Required action: Starting at the top of the entries below, set down every line exactly, please, until you reach the line with "Select order number", which is included too.
--- Records for this exercise ---
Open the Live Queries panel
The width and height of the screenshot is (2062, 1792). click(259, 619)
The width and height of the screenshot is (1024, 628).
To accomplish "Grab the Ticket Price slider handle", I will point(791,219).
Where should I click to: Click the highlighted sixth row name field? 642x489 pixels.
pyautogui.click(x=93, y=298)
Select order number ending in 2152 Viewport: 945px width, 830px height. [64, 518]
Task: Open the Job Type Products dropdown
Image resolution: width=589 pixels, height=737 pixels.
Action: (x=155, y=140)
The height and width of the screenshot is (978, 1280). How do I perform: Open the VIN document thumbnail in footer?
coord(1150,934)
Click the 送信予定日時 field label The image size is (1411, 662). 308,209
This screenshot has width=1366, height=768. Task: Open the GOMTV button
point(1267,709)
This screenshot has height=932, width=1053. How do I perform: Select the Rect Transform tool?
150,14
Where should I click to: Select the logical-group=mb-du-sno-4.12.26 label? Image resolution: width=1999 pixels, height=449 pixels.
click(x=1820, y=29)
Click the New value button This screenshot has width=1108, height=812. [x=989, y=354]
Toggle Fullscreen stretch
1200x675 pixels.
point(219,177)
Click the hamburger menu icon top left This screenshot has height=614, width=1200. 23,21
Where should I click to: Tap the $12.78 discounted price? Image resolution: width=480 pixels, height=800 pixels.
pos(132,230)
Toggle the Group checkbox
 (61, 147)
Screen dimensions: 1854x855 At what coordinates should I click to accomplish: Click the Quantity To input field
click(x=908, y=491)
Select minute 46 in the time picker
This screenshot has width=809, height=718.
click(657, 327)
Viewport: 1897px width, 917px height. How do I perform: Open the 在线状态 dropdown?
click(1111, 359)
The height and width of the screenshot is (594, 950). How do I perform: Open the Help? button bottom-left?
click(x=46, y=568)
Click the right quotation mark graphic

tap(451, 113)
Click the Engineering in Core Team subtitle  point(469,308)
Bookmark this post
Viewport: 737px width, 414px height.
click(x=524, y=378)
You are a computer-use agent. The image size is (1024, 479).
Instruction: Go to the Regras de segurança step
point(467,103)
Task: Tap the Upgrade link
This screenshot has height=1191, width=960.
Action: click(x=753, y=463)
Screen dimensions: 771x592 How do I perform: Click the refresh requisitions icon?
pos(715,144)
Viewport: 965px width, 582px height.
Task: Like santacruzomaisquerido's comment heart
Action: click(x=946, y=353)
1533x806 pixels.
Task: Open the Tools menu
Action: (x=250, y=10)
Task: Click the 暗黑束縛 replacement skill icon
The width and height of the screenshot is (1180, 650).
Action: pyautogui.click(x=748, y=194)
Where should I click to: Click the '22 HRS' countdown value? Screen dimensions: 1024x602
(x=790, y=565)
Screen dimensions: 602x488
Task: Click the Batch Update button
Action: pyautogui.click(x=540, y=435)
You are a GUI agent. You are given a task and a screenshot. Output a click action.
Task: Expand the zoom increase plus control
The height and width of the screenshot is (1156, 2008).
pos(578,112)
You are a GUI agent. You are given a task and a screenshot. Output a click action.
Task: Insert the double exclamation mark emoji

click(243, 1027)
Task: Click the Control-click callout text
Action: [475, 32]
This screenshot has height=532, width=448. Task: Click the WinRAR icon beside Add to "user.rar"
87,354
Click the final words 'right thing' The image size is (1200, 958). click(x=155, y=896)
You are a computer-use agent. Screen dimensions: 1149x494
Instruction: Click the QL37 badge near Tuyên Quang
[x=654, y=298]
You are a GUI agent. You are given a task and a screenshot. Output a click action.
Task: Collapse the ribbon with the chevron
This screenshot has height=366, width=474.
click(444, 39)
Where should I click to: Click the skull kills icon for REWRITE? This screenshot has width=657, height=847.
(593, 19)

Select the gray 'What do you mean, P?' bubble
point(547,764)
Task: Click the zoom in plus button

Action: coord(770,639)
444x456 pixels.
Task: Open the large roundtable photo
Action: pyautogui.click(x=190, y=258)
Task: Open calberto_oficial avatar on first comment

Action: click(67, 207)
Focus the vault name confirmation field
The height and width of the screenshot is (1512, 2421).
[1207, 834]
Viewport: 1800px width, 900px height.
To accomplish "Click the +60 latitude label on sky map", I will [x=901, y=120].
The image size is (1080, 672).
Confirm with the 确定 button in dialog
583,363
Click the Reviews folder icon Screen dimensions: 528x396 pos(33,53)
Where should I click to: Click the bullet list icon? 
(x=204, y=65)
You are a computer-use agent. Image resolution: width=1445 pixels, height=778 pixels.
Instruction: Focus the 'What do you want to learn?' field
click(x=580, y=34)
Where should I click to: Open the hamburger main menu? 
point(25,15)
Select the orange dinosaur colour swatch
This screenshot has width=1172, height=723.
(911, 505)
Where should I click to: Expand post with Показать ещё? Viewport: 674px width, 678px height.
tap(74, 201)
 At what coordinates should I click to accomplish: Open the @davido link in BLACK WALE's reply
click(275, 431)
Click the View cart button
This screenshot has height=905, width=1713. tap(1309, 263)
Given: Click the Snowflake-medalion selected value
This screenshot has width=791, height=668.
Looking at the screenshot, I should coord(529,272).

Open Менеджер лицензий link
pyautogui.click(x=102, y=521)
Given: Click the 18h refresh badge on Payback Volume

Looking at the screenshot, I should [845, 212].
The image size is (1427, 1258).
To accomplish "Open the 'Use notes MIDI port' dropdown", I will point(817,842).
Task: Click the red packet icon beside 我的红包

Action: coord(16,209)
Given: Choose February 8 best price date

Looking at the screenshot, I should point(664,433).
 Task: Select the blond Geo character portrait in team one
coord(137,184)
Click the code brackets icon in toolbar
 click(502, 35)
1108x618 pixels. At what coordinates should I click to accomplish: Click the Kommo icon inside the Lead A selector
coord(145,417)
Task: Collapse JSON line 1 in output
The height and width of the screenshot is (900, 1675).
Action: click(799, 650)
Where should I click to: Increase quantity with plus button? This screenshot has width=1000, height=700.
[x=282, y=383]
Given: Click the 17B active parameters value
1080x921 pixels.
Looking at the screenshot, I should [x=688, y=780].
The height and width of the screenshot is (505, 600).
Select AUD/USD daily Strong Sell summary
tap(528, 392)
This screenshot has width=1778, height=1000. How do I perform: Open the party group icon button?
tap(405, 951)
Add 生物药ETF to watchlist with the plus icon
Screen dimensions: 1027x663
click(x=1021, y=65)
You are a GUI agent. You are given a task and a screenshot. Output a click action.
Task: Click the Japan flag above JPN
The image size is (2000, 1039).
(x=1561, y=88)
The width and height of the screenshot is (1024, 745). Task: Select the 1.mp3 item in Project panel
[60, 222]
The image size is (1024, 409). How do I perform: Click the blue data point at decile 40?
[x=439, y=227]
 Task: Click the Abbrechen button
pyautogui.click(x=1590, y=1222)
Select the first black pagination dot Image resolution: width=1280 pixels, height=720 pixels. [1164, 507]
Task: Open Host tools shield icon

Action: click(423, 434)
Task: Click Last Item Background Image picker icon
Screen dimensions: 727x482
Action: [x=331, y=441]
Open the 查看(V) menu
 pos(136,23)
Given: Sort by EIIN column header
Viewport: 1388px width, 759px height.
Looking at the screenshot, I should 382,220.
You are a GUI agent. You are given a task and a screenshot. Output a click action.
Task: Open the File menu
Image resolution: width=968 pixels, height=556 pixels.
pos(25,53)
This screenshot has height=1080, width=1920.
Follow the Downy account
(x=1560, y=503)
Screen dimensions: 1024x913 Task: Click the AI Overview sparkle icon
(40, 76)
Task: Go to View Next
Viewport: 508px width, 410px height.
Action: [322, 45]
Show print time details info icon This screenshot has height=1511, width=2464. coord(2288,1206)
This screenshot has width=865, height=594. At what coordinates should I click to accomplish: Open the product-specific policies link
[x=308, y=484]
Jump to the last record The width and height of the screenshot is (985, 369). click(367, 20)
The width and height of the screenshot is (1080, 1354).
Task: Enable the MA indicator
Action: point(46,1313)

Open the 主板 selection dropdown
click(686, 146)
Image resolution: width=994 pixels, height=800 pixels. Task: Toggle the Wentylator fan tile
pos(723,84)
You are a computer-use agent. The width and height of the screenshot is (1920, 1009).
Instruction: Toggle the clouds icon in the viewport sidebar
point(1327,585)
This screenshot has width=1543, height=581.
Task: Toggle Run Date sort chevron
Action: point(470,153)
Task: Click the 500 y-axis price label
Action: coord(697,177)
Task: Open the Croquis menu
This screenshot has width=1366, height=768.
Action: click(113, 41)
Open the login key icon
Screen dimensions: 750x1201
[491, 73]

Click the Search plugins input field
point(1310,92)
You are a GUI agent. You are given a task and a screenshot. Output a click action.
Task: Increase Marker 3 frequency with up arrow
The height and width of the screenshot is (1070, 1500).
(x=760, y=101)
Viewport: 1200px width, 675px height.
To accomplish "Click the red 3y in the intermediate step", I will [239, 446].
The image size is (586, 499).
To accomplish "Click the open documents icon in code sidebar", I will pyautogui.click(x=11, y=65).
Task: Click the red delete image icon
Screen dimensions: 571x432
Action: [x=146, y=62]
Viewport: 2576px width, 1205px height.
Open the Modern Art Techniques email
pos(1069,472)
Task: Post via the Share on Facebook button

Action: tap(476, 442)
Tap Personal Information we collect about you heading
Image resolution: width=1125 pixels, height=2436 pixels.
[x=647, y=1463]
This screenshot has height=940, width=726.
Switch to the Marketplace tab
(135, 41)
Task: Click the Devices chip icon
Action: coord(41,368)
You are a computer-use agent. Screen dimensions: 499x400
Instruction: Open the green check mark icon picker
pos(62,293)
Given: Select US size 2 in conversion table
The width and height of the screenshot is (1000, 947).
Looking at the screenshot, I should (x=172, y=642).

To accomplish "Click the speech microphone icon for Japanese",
---
Result for this task:
Open the Live Queries panel
The width and height of the screenshot is (2062, 1792). click(259, 619)
The width and height of the screenshot is (1024, 628).
To accomplish "Grab the Ticket Price slider handle", I will point(791,219).
Where should I click to: Click the highlighted sixth row name field? 642x489 pixels.
pyautogui.click(x=93, y=298)
Select order number ending in 2152 Viewport: 945px width, 830px height. [64, 518]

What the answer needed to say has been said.